Саше он отчего-то не позвонил, не сказал. В последнее время Костино отношение к другу несколько изменилось. Ещё недавно они одинаково оценивали действительность. Они и сейчас думали, в общем-то, согласно. Но Костя чувствовал: кое-что в жизни придётся делать вопреки собственным представлениям о том, что хорошо, а что плохо. Слишком уж на высокую гору они забрались. Надо бы пониже. То была диалектика, отступление для наступления, гибкость. Но Саша не признавал такую диалектику, такое отступление, такую гибкость. Иногда Косте казалось, Саша сознательно упрощает жизнь, сводит всё к голому отрицанию, чтобы в каждом случае оставаться чистым, незамаранным. Иногда же думал, Саша в самом деле искреннее, чище его. Конечно, Саша не стал бы обсуждать с ним достоинства и недостатки рецензии, он бы просто вежливо промолчал, в лучшем случае снисходительно улыбнулся. Однако железный довод, который Костя мог привести кому угодно: рецензия была хорошая, её сократили, испохабили в редакции, Саша бы к сведению не принял. Более того, Костя бы и не посмел заикнуться об этом в разговоре с ним.

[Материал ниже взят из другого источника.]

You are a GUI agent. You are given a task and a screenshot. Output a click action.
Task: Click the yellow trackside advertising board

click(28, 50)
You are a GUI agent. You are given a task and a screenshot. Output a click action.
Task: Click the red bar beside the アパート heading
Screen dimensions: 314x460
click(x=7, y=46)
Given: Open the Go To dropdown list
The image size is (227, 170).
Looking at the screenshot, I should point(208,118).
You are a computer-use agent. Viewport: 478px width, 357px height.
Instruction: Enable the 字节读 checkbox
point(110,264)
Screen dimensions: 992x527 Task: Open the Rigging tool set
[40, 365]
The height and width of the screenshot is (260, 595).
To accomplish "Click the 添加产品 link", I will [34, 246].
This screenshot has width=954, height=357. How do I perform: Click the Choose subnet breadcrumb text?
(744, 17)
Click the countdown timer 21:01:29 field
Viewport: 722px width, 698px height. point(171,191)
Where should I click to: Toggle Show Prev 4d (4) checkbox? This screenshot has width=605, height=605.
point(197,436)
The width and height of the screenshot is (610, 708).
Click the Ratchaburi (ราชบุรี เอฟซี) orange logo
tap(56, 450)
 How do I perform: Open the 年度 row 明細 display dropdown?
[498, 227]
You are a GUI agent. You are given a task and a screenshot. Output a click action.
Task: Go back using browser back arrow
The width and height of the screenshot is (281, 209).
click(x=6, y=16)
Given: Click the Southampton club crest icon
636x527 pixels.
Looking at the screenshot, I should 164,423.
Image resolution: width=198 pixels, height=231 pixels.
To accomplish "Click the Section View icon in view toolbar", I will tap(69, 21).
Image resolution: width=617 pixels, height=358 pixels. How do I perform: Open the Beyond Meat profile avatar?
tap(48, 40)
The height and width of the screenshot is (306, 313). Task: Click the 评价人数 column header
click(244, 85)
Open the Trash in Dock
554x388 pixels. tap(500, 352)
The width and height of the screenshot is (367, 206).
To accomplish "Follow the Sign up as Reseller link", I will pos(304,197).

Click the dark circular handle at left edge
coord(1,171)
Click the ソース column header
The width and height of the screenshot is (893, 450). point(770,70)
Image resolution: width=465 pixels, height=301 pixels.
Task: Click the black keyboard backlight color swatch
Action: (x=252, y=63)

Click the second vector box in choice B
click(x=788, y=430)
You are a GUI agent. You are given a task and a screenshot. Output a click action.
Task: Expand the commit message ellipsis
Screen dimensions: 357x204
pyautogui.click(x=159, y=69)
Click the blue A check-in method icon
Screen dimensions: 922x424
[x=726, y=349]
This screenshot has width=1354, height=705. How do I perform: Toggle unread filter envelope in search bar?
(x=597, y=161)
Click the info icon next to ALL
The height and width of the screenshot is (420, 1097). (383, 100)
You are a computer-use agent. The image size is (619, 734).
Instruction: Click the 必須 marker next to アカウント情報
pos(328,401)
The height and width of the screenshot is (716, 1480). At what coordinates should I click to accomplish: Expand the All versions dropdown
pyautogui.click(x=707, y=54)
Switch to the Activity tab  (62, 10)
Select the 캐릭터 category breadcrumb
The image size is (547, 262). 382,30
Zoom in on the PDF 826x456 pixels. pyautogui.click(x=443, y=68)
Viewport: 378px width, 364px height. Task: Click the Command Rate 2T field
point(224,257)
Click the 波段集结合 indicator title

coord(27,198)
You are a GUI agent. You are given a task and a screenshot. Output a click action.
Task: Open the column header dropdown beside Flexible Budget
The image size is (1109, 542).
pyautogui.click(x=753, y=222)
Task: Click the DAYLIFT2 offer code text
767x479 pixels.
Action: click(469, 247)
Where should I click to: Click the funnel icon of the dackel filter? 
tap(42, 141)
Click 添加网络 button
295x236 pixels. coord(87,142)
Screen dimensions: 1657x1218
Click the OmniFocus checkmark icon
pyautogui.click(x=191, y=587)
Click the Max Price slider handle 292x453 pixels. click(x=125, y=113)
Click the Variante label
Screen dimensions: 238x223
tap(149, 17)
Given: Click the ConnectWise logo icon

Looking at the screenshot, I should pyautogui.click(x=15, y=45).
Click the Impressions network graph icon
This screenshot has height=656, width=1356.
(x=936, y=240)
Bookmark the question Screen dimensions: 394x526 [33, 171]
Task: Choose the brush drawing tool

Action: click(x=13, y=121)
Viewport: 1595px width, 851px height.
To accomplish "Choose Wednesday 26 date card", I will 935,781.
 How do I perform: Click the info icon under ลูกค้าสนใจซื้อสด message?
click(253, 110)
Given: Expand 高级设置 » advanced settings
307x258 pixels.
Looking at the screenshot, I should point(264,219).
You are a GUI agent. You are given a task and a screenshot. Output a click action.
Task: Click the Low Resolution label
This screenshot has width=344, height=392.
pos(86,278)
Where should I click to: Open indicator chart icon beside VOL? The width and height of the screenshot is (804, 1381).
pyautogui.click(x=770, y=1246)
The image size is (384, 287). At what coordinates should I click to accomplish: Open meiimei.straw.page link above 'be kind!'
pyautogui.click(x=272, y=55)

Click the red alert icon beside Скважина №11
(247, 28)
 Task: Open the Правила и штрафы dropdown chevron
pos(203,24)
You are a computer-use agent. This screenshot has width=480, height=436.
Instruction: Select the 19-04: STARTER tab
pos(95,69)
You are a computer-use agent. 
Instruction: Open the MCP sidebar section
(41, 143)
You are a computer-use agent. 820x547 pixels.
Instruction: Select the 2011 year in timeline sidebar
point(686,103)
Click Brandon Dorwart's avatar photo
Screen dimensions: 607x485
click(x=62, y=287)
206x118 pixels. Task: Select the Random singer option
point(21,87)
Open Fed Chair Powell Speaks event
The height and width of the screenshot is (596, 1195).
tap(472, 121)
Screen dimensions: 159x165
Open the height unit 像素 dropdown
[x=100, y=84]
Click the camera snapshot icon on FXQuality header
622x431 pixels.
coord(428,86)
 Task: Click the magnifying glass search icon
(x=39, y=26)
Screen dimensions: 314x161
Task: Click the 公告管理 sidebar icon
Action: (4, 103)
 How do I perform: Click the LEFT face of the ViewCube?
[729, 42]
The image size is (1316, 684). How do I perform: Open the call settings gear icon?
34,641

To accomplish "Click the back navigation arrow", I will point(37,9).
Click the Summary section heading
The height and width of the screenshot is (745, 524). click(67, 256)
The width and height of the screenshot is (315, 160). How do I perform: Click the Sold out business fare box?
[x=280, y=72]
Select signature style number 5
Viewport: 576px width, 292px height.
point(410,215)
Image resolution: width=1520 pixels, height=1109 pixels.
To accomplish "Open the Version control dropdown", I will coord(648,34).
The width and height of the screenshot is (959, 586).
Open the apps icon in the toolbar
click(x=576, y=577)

На публикацию как бы упала тень отступничества. К светлой реке радости примешалась струйка горечи. Но… от кого, от чего отступил Костя? Неужели написать хорошие слова про хорошего русского писателя — отступничество? Ну и что, что сказки не очень? Нужно для дела!
Костя подумал, что одна публикация у него уже есть, это хорошо. Осталось ещё две.
Но Саше не позвонил, не похвастался.
Зато похвастался девушке, с которой встретился вечером у метро. Её звали Наташа, она работала лаборанткой в научно-исследовательском институте полиграфического машиностроения. Была она какая-то безответная и скучная. Костя вспоминал о ней, когда уж совсем деваться было некуда. Не было случая, чтобы Наташа отказалась встретиться. Миниатюрная, светленькая, стриженая — временами она казалась Косте очень симпатичной. Наташа следила за собой, всегда выглядела ладно, аккуратненько, опрятно. Но иногда хотелось волком выть, так тоскливо-умеренна была во всём Наташа, такую несла мертвяще-правильную чушь. Костю раздражала её растительная рассудительность. Наташа не скрывала, что встречается с ним лишь до тех пор, пока не появится кто-нибудь с более серьёзными намерениями. Тогда Костя сразу получит отставку. Он не сомневался: так оно и будет. Не стоило труда представить Наташу в образе хозяйственной, добродетельной жены. Костя был уверен: в доме будет всё вылизано, но боже мой, какая там будет скука! Чего она была лишена совершенно, так это воображения, чувства юмора. Говорила каким-то суконным, словно нерусским, языком.